# Desert Hills German Shepherd Breeder



## rubenunez (Jul 16, 2015)

Hello,

Have you guys heard about this breeder? One of my neighbors has a GSD from this breeder and he recommended it to me. I talked with the breeder over the phone and she sounded very responsible and knowledgeable about breeding GSD. I'm planning to visit her this weekend to see the last male puppy she has available, I'd like to hear your comments not only about this breeder but about what questions should I ask and what are the potential "red flags"...

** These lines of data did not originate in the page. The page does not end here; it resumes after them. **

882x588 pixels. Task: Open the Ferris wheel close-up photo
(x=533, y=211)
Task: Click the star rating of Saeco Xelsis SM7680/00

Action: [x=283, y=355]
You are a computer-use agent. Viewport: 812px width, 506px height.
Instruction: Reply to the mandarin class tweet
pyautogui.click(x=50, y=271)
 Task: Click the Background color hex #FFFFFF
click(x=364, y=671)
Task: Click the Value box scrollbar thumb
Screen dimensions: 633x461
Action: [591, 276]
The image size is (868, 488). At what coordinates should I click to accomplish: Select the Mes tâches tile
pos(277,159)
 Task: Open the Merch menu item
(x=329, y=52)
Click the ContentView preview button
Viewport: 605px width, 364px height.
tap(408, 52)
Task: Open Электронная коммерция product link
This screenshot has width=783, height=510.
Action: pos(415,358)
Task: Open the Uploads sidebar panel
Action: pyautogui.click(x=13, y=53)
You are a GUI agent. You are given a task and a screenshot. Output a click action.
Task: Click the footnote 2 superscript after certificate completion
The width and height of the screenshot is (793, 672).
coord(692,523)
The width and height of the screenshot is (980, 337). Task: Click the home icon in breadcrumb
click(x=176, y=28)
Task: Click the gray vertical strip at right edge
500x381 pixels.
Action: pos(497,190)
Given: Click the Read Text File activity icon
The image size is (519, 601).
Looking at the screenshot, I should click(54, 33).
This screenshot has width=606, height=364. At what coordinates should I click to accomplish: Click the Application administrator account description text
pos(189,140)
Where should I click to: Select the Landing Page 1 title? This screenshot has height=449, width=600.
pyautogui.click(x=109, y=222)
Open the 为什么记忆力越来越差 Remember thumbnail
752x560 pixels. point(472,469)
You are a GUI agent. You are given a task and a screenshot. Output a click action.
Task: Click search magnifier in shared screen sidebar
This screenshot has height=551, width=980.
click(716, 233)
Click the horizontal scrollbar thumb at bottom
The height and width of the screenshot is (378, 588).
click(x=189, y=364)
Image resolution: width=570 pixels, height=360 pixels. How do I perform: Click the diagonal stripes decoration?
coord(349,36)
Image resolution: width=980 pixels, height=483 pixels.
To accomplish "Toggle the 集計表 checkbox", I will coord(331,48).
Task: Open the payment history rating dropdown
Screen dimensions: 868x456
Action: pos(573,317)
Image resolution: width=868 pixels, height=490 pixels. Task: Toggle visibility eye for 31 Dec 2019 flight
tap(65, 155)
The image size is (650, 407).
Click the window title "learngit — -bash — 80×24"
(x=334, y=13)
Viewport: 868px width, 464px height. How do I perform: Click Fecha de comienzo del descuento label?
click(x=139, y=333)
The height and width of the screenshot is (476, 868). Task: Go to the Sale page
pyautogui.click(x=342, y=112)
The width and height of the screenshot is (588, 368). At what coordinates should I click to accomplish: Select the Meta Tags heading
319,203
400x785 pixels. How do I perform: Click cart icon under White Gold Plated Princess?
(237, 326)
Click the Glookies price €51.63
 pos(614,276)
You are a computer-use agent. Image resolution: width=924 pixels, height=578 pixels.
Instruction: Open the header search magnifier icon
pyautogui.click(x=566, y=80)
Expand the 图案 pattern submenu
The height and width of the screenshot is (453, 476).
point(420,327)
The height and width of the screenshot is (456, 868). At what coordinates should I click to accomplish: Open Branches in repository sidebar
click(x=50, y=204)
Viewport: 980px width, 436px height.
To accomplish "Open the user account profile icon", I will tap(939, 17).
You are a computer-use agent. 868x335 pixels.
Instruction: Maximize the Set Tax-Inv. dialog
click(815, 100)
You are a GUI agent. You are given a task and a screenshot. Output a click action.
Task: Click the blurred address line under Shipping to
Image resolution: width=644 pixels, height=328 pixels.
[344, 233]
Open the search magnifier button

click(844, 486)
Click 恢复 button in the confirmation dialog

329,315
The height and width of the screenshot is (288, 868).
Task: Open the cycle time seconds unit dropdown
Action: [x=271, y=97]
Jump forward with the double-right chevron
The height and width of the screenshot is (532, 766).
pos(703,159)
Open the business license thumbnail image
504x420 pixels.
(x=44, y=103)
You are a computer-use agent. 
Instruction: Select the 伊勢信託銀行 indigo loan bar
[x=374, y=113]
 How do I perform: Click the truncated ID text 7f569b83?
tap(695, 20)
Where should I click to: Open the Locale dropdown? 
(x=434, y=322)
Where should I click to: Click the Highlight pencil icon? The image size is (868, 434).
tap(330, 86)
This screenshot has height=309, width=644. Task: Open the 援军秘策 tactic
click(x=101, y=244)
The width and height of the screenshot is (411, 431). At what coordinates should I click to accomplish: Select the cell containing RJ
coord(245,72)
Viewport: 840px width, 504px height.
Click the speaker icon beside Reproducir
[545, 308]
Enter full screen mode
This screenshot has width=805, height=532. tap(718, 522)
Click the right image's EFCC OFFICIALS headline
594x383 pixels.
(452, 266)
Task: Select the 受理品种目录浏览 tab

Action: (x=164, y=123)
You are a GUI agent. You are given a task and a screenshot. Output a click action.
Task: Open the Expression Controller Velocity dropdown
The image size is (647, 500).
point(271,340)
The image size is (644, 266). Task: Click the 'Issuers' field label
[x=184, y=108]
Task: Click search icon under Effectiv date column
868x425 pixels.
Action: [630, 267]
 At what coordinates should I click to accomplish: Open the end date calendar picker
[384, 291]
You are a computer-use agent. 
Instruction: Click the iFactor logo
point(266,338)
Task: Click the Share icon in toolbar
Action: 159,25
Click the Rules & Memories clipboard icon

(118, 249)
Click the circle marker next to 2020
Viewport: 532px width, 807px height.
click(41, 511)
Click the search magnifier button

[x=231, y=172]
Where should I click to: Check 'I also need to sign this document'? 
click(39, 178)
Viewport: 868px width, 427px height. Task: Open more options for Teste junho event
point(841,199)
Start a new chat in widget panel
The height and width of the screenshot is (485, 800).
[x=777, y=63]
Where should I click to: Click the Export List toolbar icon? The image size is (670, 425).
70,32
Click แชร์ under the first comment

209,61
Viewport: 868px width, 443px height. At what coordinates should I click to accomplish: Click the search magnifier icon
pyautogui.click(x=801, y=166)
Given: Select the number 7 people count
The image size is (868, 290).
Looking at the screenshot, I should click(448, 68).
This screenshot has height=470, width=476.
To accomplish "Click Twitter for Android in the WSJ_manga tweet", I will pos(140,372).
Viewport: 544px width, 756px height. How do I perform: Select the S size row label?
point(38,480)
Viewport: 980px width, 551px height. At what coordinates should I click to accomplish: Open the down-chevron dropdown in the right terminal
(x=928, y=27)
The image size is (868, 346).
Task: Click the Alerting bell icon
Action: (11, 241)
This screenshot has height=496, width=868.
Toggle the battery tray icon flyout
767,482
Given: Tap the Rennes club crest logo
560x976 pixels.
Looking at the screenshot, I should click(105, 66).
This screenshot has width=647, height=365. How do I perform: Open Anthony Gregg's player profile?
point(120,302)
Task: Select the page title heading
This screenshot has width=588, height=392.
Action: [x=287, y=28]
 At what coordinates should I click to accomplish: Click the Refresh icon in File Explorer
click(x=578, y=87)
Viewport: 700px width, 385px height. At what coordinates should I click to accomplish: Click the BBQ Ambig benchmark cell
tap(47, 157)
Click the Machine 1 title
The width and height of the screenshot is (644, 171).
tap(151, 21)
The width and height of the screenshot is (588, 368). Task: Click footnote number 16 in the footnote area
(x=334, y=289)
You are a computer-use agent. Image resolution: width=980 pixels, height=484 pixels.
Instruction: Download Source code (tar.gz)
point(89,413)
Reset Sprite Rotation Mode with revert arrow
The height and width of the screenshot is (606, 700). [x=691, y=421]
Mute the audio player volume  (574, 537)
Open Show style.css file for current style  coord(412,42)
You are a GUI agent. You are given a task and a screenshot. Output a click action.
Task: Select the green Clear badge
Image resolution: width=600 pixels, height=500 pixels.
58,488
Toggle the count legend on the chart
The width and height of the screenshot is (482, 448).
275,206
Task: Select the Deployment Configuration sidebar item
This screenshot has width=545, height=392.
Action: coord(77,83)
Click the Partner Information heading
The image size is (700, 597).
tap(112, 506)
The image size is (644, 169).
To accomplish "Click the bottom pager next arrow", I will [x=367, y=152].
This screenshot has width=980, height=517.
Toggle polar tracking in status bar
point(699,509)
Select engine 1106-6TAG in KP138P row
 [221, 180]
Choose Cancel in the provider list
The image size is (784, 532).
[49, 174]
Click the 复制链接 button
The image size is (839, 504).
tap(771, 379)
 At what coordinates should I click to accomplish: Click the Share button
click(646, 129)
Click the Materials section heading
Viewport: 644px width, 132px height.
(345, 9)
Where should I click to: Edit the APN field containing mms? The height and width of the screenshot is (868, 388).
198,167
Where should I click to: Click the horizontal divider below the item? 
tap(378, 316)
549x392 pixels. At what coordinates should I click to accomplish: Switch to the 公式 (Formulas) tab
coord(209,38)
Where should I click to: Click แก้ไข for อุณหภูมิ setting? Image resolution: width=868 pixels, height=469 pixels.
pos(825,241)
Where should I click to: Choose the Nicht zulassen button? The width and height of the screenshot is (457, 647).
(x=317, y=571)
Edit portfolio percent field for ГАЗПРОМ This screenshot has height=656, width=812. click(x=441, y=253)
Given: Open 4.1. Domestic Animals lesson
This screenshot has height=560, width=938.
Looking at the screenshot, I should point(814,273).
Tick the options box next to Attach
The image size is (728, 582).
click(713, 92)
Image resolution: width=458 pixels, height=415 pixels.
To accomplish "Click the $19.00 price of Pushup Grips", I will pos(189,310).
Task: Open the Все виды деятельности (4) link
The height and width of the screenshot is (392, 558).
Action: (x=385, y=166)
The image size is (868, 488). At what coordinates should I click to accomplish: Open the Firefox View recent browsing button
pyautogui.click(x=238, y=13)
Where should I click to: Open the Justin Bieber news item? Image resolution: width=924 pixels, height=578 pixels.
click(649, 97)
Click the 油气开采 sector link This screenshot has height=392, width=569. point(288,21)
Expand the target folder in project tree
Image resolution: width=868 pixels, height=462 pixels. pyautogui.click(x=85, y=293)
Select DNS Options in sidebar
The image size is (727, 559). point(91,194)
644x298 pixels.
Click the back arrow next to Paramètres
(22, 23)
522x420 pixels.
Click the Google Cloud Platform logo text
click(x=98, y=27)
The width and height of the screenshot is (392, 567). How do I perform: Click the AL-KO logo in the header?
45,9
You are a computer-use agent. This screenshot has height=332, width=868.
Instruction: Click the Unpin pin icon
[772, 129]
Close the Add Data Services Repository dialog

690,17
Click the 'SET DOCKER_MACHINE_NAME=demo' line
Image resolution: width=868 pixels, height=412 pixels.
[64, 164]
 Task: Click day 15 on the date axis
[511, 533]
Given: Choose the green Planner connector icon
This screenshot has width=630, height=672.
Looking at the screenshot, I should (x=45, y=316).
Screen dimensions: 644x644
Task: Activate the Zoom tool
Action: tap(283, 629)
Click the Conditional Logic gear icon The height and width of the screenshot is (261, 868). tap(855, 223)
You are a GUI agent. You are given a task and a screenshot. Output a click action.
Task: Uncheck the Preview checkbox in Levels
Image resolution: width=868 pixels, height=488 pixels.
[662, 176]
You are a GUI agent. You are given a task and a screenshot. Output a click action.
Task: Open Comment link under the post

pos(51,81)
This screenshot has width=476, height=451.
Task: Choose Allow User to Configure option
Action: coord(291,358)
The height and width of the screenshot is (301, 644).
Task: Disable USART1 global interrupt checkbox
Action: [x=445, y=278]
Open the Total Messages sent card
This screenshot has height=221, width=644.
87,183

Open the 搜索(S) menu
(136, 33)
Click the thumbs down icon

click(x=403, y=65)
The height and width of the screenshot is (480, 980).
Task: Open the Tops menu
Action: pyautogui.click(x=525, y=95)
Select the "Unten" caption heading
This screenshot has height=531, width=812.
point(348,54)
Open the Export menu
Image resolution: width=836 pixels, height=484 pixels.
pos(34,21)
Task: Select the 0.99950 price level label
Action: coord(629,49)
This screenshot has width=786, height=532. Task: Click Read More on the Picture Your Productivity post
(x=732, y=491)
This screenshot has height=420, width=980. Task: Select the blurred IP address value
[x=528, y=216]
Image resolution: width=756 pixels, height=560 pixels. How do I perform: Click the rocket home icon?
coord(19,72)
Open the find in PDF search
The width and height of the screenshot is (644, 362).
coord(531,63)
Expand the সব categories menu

This is her Facebook page and website:
https://www.facebook.com/pg/arizonagermanshepherds/likes/?ref=page_internal
German Shepherd Breeder, Phoenix Arizona, www.DesertHillsGSD.com, pups | from-our-kennel | Wix.com

The puppy I'll see this weekend is son of VA 1 (SL) Demir von der Fürstenperle: Demir von der Fürstenperle 

She mentioned she doesn't test for elbows issue as none of her dogs has had this issue before, she has checked her dogs for HD though and provides some sort of guarantee. She claims none of her dogs has suffer from HD in her 20 years of experience.

I'd appreciate your input, please let me know if you have heard of this breeder before and what you think about the linage of her dogs. I'd also appreciate your guidance about what questions should I ask and what documentation/tests/registration should I request.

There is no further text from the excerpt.